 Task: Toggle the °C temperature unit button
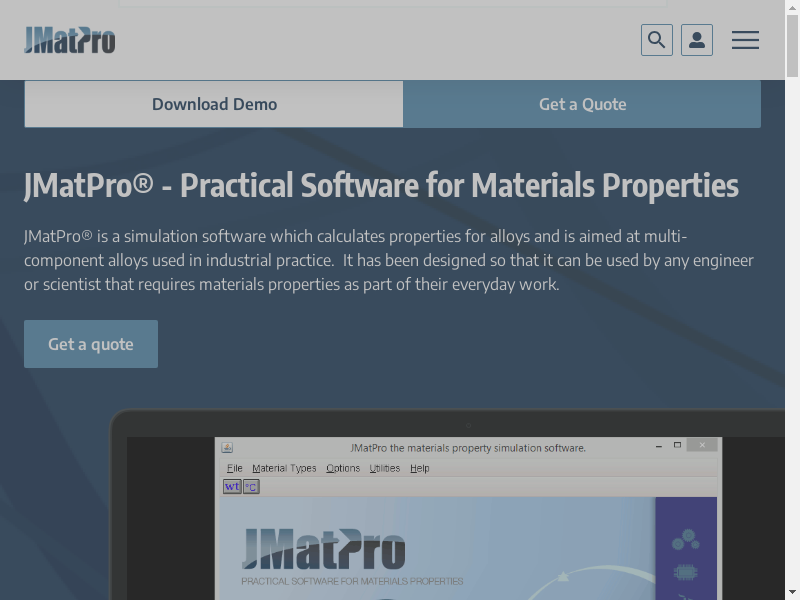click(251, 487)
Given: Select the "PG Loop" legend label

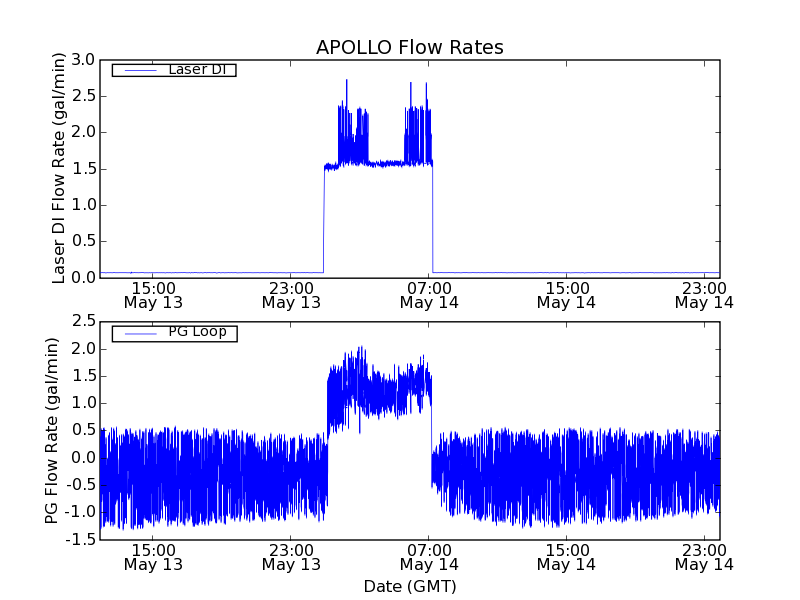Looking at the screenshot, I should click(197, 332).
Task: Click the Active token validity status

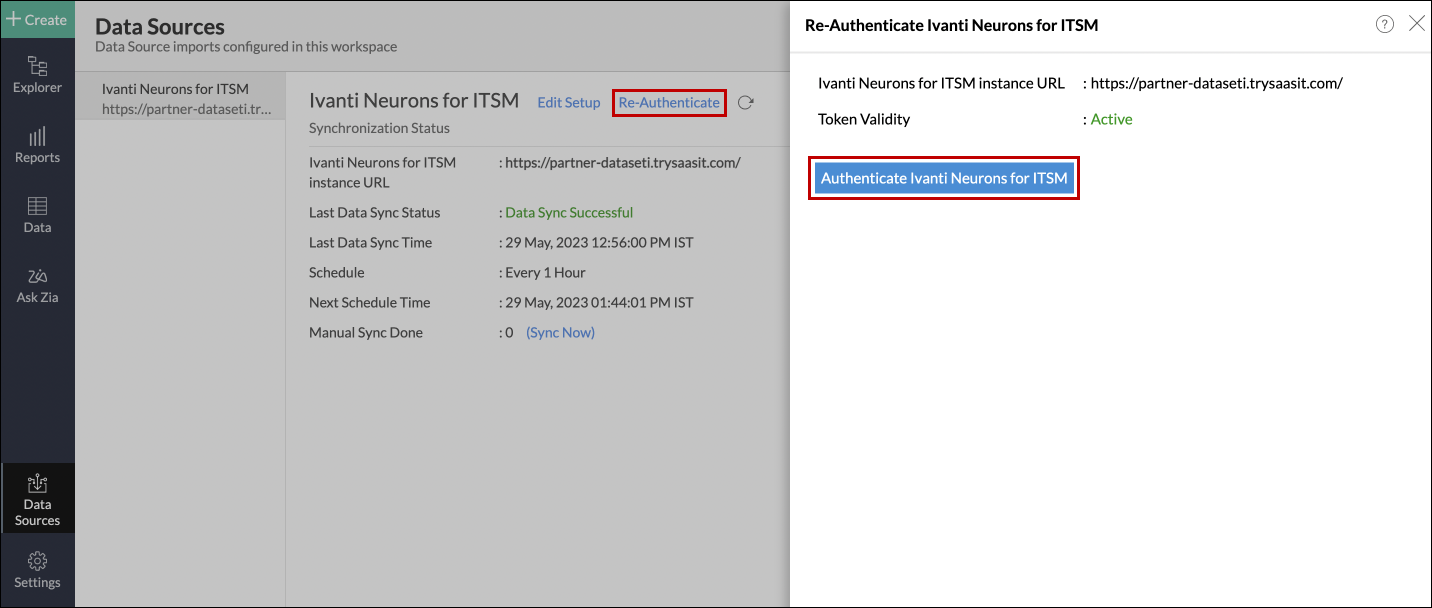Action: pyautogui.click(x=1110, y=118)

WHAT IS EXPECTED:
Pictures within the entries must not be reproduced; everything else is to be restated verbatim.

TASK SOLUTION:
 Task: Toggle the °C temperature unit button
click(251, 487)
Given: Select the "PG Loop" legend label

Looking at the screenshot, I should click(197, 332).
Task: Click the Active token validity status

Action: pyautogui.click(x=1110, y=118)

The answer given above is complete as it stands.